Changing number of core servers required to acknowledge

Hi, I wanted to know that is it possible to reduce the number of core servers required to acknowledge before committing a transaction. I know that we need N/2 +1 to acknowledge but can we increase or decrease this number?

No, this is an intrinsic part of the Raft protocol, and is needed to support data durability.

Since commits, cluster member addition, and cluster member removal all require majority quorum, this safeguards your data. Commits also cannot go out of order, so a commit (including on member change events) guarantees that all previous commit operations have been performed by that node.

As an example, let's say you had a 5 node cluster. Quorum is 3 of the 5 nodes, and this is needed for commit operations and cluster member changes. If we lose 2 nodes, we are guaranteed that at least one of the remaining nodes still has the latest data, and due to the nature of Raft, the node that is most caught up will become leader. This guarantees that the leader always has the latest commits, and that data cannot be lost.

If we lose 3 nodes instead, then because we've lost quorum, we cannot guarantee that one of the remaining online nodes still has the latest data.
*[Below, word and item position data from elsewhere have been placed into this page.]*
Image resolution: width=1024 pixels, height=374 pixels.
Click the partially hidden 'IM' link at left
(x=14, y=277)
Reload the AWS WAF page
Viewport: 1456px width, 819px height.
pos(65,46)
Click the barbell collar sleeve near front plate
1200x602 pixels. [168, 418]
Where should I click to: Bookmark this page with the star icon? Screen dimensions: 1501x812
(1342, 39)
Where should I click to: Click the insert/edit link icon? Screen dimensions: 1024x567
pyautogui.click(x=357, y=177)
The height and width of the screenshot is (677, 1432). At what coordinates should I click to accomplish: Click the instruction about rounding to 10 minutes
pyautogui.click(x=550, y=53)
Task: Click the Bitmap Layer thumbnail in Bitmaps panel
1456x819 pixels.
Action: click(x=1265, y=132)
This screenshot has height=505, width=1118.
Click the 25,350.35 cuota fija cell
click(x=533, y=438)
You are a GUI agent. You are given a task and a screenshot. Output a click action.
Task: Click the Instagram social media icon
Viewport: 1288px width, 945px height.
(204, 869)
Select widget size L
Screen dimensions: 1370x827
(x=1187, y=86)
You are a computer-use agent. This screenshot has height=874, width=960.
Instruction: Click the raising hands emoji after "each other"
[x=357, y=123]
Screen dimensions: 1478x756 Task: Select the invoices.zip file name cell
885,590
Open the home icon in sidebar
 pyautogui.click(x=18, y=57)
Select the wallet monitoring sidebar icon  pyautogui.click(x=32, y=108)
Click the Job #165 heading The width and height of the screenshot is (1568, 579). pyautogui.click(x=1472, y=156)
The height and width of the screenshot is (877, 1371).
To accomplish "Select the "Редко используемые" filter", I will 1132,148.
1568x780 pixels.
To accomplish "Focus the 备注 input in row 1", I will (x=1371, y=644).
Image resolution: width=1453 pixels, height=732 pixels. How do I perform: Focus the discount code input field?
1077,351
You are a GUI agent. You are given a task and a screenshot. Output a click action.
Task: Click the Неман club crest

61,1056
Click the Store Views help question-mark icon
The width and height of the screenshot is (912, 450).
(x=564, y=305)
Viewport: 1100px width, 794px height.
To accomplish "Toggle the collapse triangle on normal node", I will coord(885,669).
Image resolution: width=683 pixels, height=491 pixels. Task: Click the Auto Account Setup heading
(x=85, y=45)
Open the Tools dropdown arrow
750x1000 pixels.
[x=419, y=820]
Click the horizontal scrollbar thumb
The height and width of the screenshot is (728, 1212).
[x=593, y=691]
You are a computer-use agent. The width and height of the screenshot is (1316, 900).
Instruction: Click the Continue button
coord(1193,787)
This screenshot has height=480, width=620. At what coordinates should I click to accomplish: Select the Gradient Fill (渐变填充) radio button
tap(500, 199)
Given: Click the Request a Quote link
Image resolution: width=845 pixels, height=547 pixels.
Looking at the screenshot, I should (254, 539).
It is entirely possible that the 3 offline nodes are the ones that participated in one of the latest commits, and it is entirely possible that some commits have not been replicated/acknowledged by the remaining 2 nodes. The Raft protocol is designed to understand this, and so there can be no leader, and no write capability, since we do not know whether the remaining nodes have all the latest commits. At least one of those offline nodes must be able to come online again with its current store and state to regain quorum and write capability.

If we allowed a node to become leader in this scenario (when we've lost quorum) and for writes to resume, then we would introduce the possibility of a branched store, where the commits start to diverge, and may even conflict with what was committed before. This would also require additional logic to recognize this event, and cope by merging and attempting to reconcile any conflicts, once any of the offline nodes comes back online.

So if we allowed variation in how many cores was required to participate in a commit, it would break the durability guarantee of Raft. We could no longer assume that a majority quorum has the latest commits, and that introduces scenarios where data could be lost, where commits could branch, and where conflicts between branched commits could arise, requiring resolution.

1 Like